Case Study

Condition Management Experience

The Condition Management Experience is a multi‑condition support experience using a dual‑track product design approach: interactive dashboards where members actively manage ongoing care, and streamlined landing experiences where the goal is confident handoff into specialized support. For the dashboard‑driven conditions, I focused on personalized guidance—surfacing nurse connections, upcoming appointments, recommended actions, and curated learning in a way that reduces cognitive load and helps people stay engaged in their care. For conditions better served through external expertise, I created action‑oriented entry points that clarify benefits, set expectations, and guide members into the third‑party platform with minimal friction. Across both models, the design centers on clarity, reassurance, and momentum—meeting people where they are in their health journey and giving them the structure or support they need to move forward.


Disciplines & tools

Product strategy — defined the dual‑model experience (dashboards vs. landing flows) based on member needs and business goals.

User research synthesis — identified condition‑specific behaviors, emotional states, and care‑management patterns.

Journey mapping — mapped end‑to‑end tasks and decision points across multiple condition types.

Service design — aligned nurse workflows, clinical operations, and partner handoffs into a cohesive experience.

Competitive analysis — evaluated industry benchmarks and adjacent care‑management models to identify gaps, opportunities, and differentiators.

Interaction design — created modular components for actions, appointments, nurse connections, and learning content.

Cross‑functional collaboration — partnered with product, engineering, clinical teams, and third‑party vendors to ensure feasibility and alignment.

Accessibility design — ensured WCAG‑aligned patterns for readability, navigation, and assistive‑tech compatibility.


Challenge

The challenge was to design a unified condition management experience that could support very different health journeys while aligning input from multiple business teams, clinical partners, and cross functional teams.
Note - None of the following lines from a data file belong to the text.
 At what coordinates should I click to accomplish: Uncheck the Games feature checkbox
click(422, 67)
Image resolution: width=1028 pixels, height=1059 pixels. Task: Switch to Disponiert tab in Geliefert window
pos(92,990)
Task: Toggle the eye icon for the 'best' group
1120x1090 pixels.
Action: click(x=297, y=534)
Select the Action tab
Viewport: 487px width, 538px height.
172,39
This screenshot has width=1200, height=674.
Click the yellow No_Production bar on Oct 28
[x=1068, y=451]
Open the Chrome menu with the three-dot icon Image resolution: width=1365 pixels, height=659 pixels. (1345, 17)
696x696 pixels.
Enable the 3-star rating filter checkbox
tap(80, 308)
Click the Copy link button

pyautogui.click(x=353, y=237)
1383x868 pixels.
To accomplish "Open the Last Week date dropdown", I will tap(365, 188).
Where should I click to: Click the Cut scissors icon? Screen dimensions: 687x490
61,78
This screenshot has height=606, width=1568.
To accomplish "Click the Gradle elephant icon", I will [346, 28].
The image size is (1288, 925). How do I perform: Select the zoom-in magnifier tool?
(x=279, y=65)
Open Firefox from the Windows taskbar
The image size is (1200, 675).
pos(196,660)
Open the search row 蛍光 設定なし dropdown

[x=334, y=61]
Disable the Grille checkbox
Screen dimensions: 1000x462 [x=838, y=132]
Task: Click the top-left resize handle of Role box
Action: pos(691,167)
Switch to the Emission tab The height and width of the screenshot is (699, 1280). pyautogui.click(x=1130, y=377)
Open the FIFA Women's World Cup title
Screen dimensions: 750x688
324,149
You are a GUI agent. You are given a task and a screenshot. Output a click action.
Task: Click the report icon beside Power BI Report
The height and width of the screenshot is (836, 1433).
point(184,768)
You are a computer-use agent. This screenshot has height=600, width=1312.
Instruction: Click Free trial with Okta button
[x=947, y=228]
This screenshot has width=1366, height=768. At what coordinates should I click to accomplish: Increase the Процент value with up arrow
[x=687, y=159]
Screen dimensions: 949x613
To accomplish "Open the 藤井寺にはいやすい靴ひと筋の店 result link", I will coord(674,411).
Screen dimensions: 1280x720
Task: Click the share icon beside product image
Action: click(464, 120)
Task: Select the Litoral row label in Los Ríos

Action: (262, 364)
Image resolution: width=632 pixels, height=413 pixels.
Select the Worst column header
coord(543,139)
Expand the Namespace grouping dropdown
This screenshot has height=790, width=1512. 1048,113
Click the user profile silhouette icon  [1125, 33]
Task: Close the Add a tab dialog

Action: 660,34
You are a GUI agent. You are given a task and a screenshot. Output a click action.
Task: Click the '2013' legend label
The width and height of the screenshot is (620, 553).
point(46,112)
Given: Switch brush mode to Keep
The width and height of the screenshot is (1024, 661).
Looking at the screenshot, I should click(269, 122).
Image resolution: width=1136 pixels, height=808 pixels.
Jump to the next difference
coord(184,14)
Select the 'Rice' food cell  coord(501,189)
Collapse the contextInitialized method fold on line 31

Each group brought its own priorities, care models, and operational constraints, which made it essential to create a consistent and scalable approach that worked across dashboards, landing flows, and external integrations. The experience needed to feel cohesive and intuitive for members whether they required ongoing high-touch guidance or a seamless transition into specialized support while maintaining a uniform design approach that reduced complexity and delivered clarity at every step.


Approach

I approached this work by first grounding the experience in what we learned through clinician and subject-matter expert research. Through interviews with clinicians and SMEs, we uncovered how the current telephonic model functioned, where members struggled, and where digital touchpoints could create greater ease and convenience in their journey. These insights helped us understand the realities of each condition type and the moments when clinical support mattered most. With that foundation, I aligned multiple business groups around a shared vision for how the system should function and defined a dual‑model experience framework that separated high‑engagement conditions from those requiring a guided handoff. From there, I used journey mapping, workflow modeling, and content strategy to clarify what members needed at each step. I translated these insights into a unified digital experience that created consistency across dashboards, landing flows, and member journeys while preserving the clinical connection at the right moments.


High level visual showing the designed user experience on desktop and mobile

Gathering insights

We conducted interviews with a half dozen clinicians and a half dozen subject‑matter experts to understand the current telephonic experience from the people closest to it. Our goal was to translate a historically phone‑driven enrollment and engagement model into a digital, self‑enrollment experience that still connected members with a clinician at the right moment in their journey. We grounded participants in our strategy, value proposition, business needs, and member needs, then probed deeply into the existing telephonic workflows to uncover pain points, opportunities, and behavioral patterns. From there, we synthesized the digital insights and opportunities into four core themes that shaped our decisions, informed our workflows, and guided how the new digital experience would support members more intuitively and effectively.

Enhanced Workflow

Utilizing user and stakeholder insights I mapped the enhanced workflow for users, reducing friction, increased repeat engagements and scheduled appointments with clinicians.

Theming & Tokenization

With so many programs to support and multiple product themes spanning UHC, Optum, and white‑label applications, each built on different design systems, it became clear that meticulous use of tokenization and Figma variables was essential. This approach allows the team to manage the complexity, maintain consistency across variations, and create an operational model that was sustainable and repeatable as the product grows and matures.

I built an abstracted pattern library that unified components from multiple design systems and included text styles, color tokens, illustrations, icons…etc., which allowed the team to scale theming efficiently and maintain consistency across every product variation.

Variant-based grid layout

By leveraging the power of variants and installed themes, I aligned components to the grid system in a way that kept layouts consistent and transitions seamless across all responsive breakpoints.